The version of negative utilitarianism I have in mind is not one that ignores net-positive lives, but one that denies their existence in principle, so the  live in .

It's easier to see in a preference framework: for a fixed set of preferences, maximising preference satisfaction is exactly the same as minimising preference frustration. But as soon as we can change the set of preferences, those two approaches are radically different. Those forms of NU are about minimising the amount of frustrated preferences, which can only be positive in principle. Or, equivalently, about maximising the opposite of that, which is always negative. This satisfies aggregation and Pareto axioms.

Ah, ok.  Well, if then we still have TU on that set, it would satisfy all of the axioms including Aggregation, so Theorem 1 would apply, but I suppose you have some sort of asterisk that the A and Z populations (large perfectly-equal populations in which everyone has a positive (if slightly) life) are part of an impossible subset of the imaginable set of populations.

But of course the A and Z populations are already impossible, because we already have present and past lives that aren't perfectly equal and aren't all worth living.  So-- even setting aside possible boundedness on the number of lives--the RC has always fundamentally been about comparing undeniably impossible  populations.  That, of course, is yet another reason why we might downgrade the importance of the RC in our decisions about what to believe and do.
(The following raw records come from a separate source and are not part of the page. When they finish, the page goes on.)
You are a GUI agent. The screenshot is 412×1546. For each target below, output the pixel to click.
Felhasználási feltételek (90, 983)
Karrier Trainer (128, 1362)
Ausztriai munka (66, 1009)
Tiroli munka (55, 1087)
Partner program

But of course the A and Z populations are already impossible, because we already have present and past lives that aren't perfectly equal and aren't all worth living.  So-- even setting aside possible boundedness on the number of lives--the RC has always fundamentally been about comparing undeniably impossible  populations

I don't find this a compelling response to Guillaume's objection. There seems to be a philosophically relevant difference between physical impossibility of the populations, and metaphysical impossibility of the axiological objects. We study population ethics because we expect our decisions about the trajectory of the long-term future to approximate the decisions involved in these thought experiments. So the point is that NU would not prescribe actions with the general structure of "choose a future with arbitrarily many torturous lives and a sufficiently large number of slightly more happy than suffering lives [regardless of whether we call these positive utility lives], over a future with arbitrarily many perfectly happy lives," but these other axiologies would. (ETA: As Michael noted, there are other intuitively unpalatable actions that NU would prescribe too. But the whole message of this paper is that we need to distinguish between degrees of repugnance to make progress, and for some, the VRC is more repugnant than the conclusions of NU.)

I haven't read the newly published paper, but assuming the results are the same as in the precursor (about the extended very repugnant conclusion), this thread on NU and my other comment here may be of interest.

Thanks!

I was going to answer the same as here: the form of the "very repugnant" conclusion applying to NU seems much less repugnant.